- Problem to solve -
Convert the rows from the start through the line containing "click(x=227, y=103)" into a two-column CSV with the headers instruction and location. Give one line per row, put each value in a single quoted field with line breaks replaced by spaces, and leave the pictures out.

------------------------------------------------

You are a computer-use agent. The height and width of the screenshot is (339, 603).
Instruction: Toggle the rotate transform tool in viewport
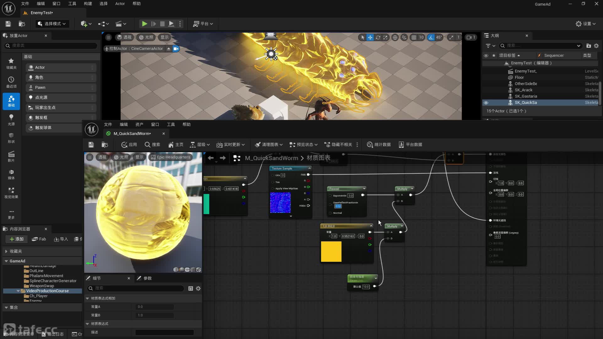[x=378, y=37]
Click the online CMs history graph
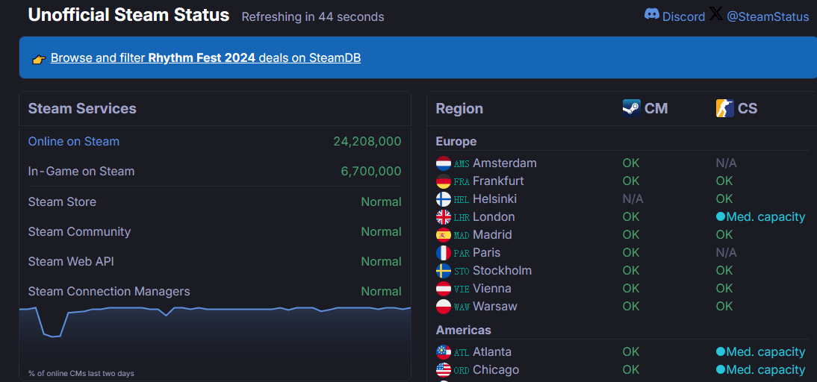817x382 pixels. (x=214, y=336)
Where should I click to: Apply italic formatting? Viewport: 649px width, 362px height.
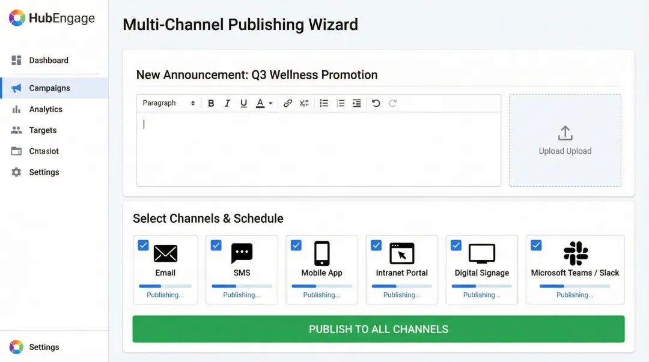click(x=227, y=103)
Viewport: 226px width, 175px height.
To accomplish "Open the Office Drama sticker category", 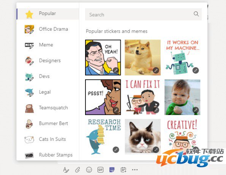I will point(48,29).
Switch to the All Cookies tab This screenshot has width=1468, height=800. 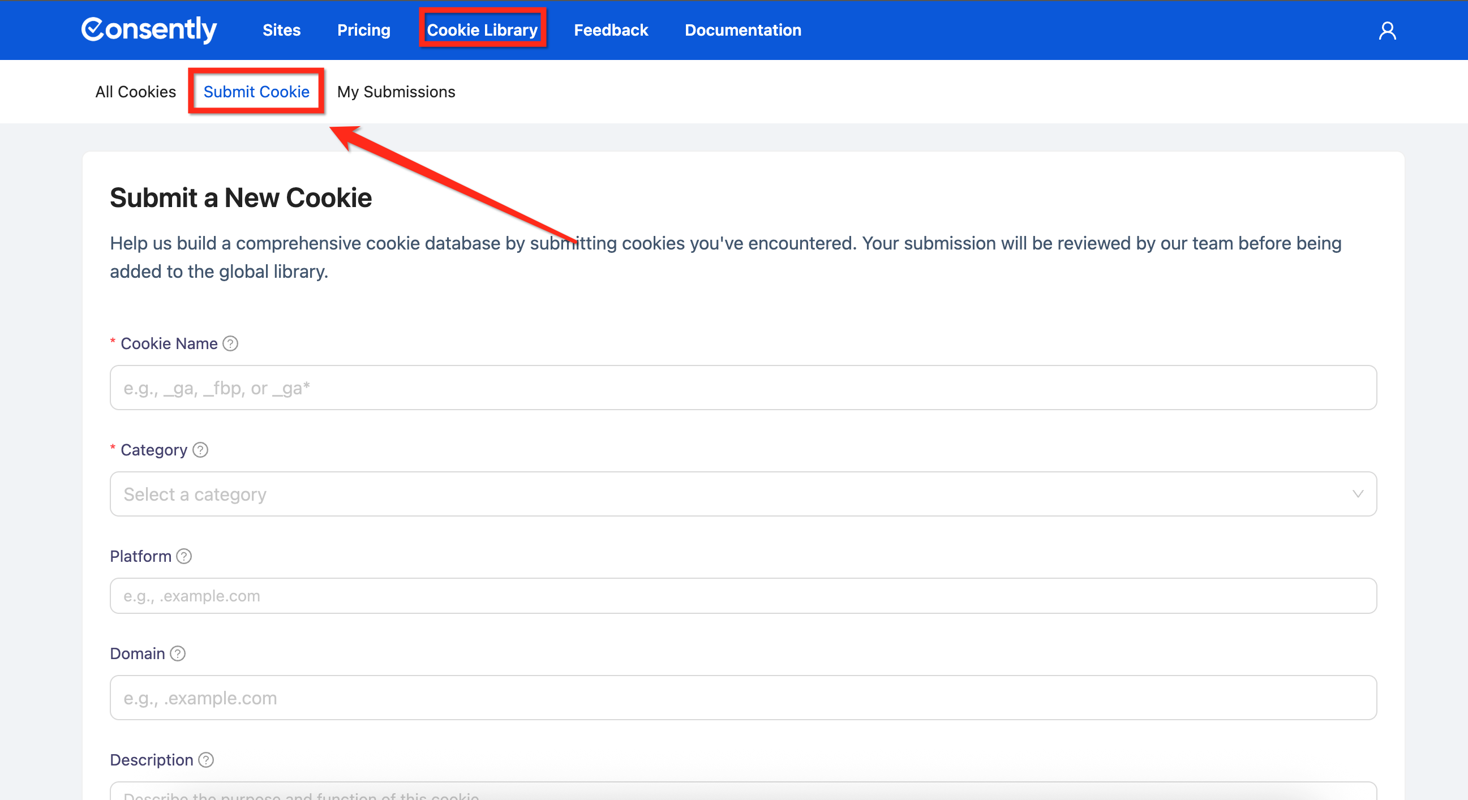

------------------------------------------------

- Complete output -
instruction,location
"You are a computer-use agent. The height and width of the screenshot is (339, 603). Instruction: Toggle the rotate transform tool in viewport","[x=378, y=37]"
"Click the online CMs history graph","817x382 pixels. (x=214, y=336)"
"Where should I click to: Apply italic formatting? Viewport: 649px width, 362px height.","click(x=227, y=103)"